McCain e Bradley venceram essas primeiras votações, na qual disputaram cerca de 30 votos com seus rivais, respectivamente o governador do texas, George W. Bush, e o vice-presidente Albert Gore. Ambos tem o apoio das máquinas de seus partidos e são tidos como os nomes mais prováveis para disputar a sucessão de Bill Clinton, em novembro próximo.
O bom comparecimento de votantes alimentou as esperanças de McCain e de Bradley por causa da importância que os eleitores independentes tem em New Hamsphire e de sua inclinação a apoiar os candidatos considerados favoritos.
Essa tendência poderia se revelar uma boa notícia especialmente para McCain, que fez campanha durante meses no estado, liderava as pesquisas antes da votação e vinha, de acordo com várias sondagens, atraindo maior número de eleitores independentes.
Num possível sinal de que teria uma noite difícil, depois do anúncio dos resultados, que era esperado para depois da meia-noite, horário de Brasília, no final da manhã Bush desistiu de buscar votos na porta das seções eleitorais e anunciou que passaria o resto do dia em seu hotel, em Manchester, assistindo a filmes com sua mulher e as duas filhas.
Do lado democrata, Gore e Bradley caçaram votos durante todo o dia. Mas algumas horas antes do encerramento do pleito o ex-senador de Nova Jersey deu uma declaração que foi imediatamente interpretada como um sinal de derrota. Bradley, que estava atrás de Gore nas pesquisas antes da votação, disse estar preparado para pressões que sofrerá de seus correligionários democratas para desistir da disputa se perder para o vice-presidente.
"Mas não farei isso e levarei minha campanha adiante", afirmou, provavelmente ensaiando a resposta que teria de dar mais tarde.
A esperada vitória de McCain em New Hampshire poderá ter um impacto significativo na campanha que está começando na discussão de um tema que marcou todas as disputas presidenciais nos Estados Unidos desde que o republicano Ronald Reagan o colocou no centro de sua vitoriosa plataforma eleitoral em 1980: o corte de impostos.
Filho e neto de almirantes e ex-prisioneiro na guerra do Vietnã, McCain tem sólidas credenciais de conservador. Mas não concorda com as propostas de corte de cerca de US$ 800 bilhões de impostos apresentada por Bush.
O senador disse considerar uma renúncia fiscal dessa magnitude excessiva, perigosa e a condenou como fruto de uma visão antiga de política fiscal entre os republicanos, demasiadamente voltada para os interesses dos ricos e insensível à necessidade de pagar a dívida pública e reforçar os sistemas previdenciário e de seguro de saúde federal para atender a uma população crescente de idosos.
Estudos recentes indicam que McCain interpreta melhor do que Bush o sentimento do eleitorado.
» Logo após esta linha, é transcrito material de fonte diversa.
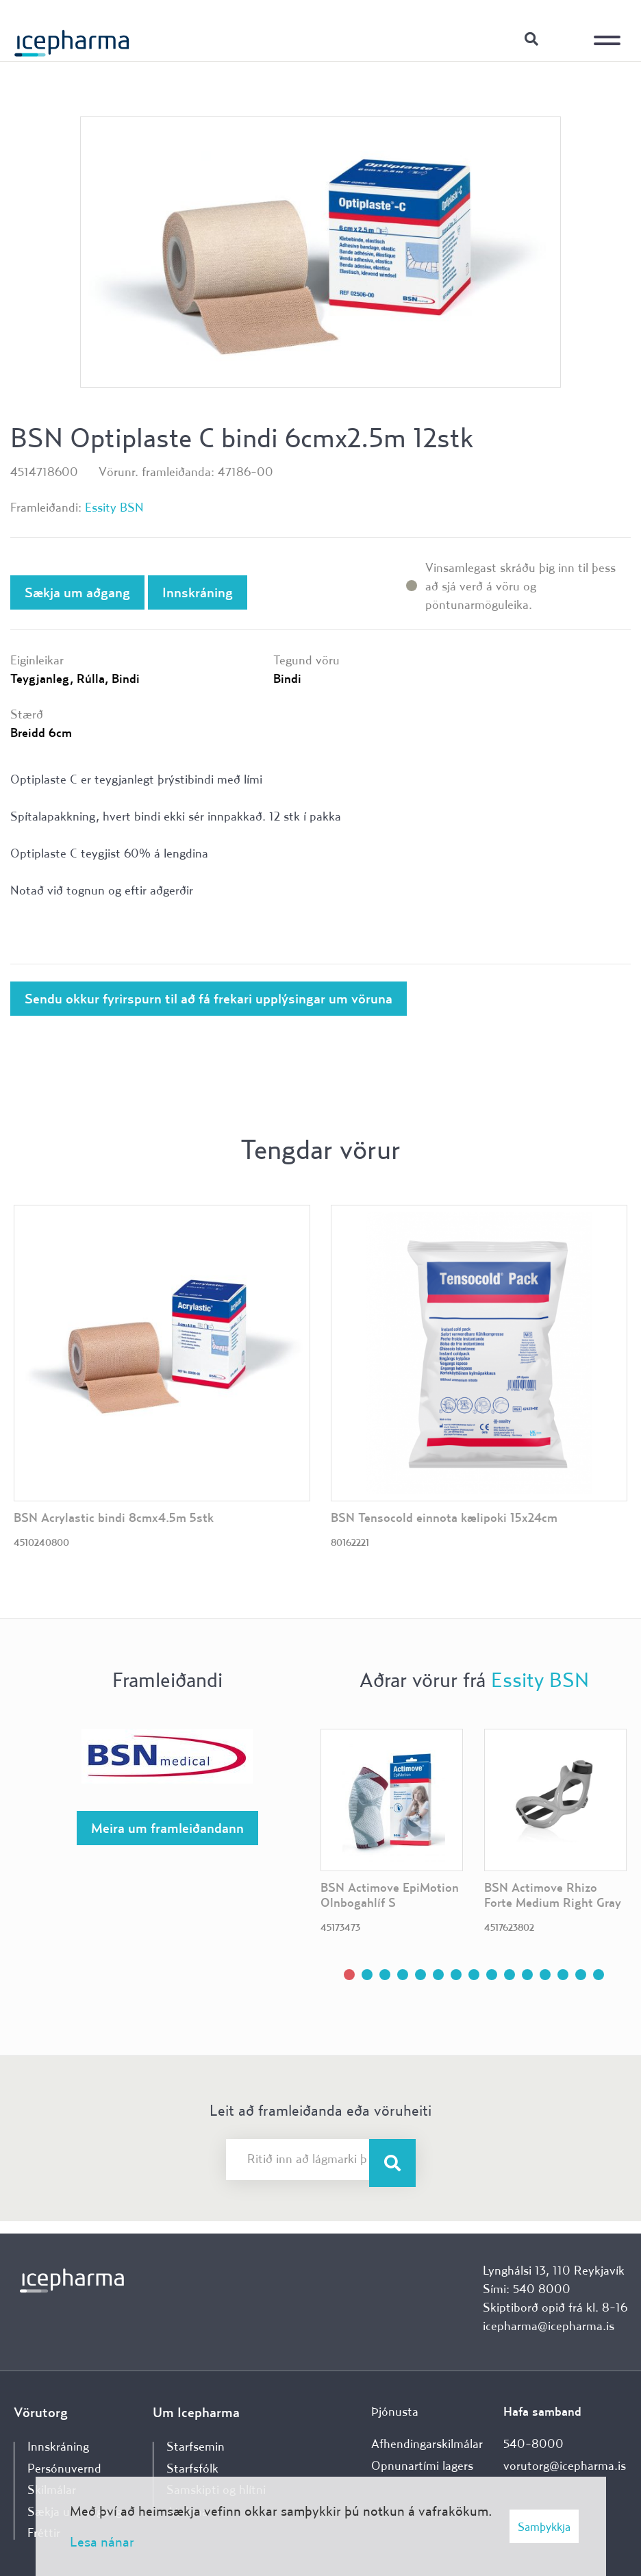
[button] (349, 1974)
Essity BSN (114, 507)
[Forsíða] (72, 37)
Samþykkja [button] (544, 2526)
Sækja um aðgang (77, 592)
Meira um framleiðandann (167, 1828)
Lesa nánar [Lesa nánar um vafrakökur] (102, 2541)
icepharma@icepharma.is (548, 2325)
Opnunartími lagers (422, 2465)
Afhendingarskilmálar (427, 2443)
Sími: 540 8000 (526, 2288)
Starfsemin (195, 2446)
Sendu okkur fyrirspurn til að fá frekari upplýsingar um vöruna (208, 998)
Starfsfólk (192, 2468)
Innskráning (565, 38)
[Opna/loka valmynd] (610, 31)
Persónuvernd (64, 2468)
Com o país vivendo o mais longo período de crescimento da história e três quartos do eleitorado dizendo que sua situação pessoal é melhor hoje do que há oito anos, não há o clamor que havia na campanha de 1980 por um alívio dos tributos.
Um levantamento conduzido pelo Pew Research Center é ilustrativo. Perguntados se os saldos do orçamento federais previstos para os próximos anos deveria ser usado pelo governo para financiar programas de gastos ou devolvido aos contribuintes sob a forma de uma corte de impostos, 60% optaram pela redução dos tributos federais.
Mas diante de uma pergunta mais específica, que lhes ofereceria a possibilidade de diminuir os impostos ou aplicar o saldo fiscal em investimentos nas áreas de saúde, ambiente, previdência, saúde, luta contra o crime e melhorias na defesa, 66% preferiram a segunda alternativa.